* Direction *
Can you rewrite the material from the line with "Click the info" up to and including the line with "point(527,95)", requests included, multiplying only the coordinates in the answers by 0.35 and rounding each to a whole number, with halves rounded up? Reproduce only those lines.

---------- Material supplied

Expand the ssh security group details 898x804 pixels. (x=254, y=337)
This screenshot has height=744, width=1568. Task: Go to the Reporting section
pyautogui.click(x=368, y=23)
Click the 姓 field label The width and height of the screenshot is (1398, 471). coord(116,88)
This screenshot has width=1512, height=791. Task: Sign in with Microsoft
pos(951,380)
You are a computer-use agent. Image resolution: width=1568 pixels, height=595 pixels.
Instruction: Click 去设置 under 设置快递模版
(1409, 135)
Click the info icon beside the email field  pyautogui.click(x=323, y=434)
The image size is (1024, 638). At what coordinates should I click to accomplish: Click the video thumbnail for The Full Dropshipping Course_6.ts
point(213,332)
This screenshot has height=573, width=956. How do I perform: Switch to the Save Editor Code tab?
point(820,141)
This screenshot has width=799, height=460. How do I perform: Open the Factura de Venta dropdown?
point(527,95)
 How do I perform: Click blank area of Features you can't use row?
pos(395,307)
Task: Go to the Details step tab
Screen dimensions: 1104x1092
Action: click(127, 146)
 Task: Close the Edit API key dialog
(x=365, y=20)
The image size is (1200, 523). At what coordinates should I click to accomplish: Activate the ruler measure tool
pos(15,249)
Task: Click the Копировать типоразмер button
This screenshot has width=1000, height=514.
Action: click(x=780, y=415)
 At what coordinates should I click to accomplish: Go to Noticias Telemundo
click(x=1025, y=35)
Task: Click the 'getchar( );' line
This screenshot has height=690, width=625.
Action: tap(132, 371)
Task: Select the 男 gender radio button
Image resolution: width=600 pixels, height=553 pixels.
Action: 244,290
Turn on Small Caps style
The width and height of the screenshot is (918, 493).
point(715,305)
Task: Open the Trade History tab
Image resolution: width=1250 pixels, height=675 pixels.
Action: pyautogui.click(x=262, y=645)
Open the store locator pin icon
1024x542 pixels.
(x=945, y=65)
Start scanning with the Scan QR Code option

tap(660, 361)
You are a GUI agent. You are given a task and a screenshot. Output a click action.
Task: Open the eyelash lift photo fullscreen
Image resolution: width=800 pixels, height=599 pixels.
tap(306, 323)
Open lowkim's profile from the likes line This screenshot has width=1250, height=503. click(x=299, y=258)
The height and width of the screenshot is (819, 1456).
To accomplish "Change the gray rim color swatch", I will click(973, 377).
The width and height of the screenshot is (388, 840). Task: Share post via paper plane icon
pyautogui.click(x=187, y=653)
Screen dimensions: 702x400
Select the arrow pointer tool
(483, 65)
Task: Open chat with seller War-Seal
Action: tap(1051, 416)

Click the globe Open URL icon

--------------------

* Full output *
Click the info icon beside the email field  pyautogui.click(x=113, y=152)
The image size is (1024, 638). At what coordinates should I click to accomplish: Click the video thumbnail for The Full Dropshipping Course_6.ts
point(75,116)
This screenshot has height=573, width=956. How do I perform: Switch to the Save Editor Code tab?
point(287,49)
This screenshot has width=799, height=460. How do I perform: Open the Factura de Venta dropdown?
point(184,33)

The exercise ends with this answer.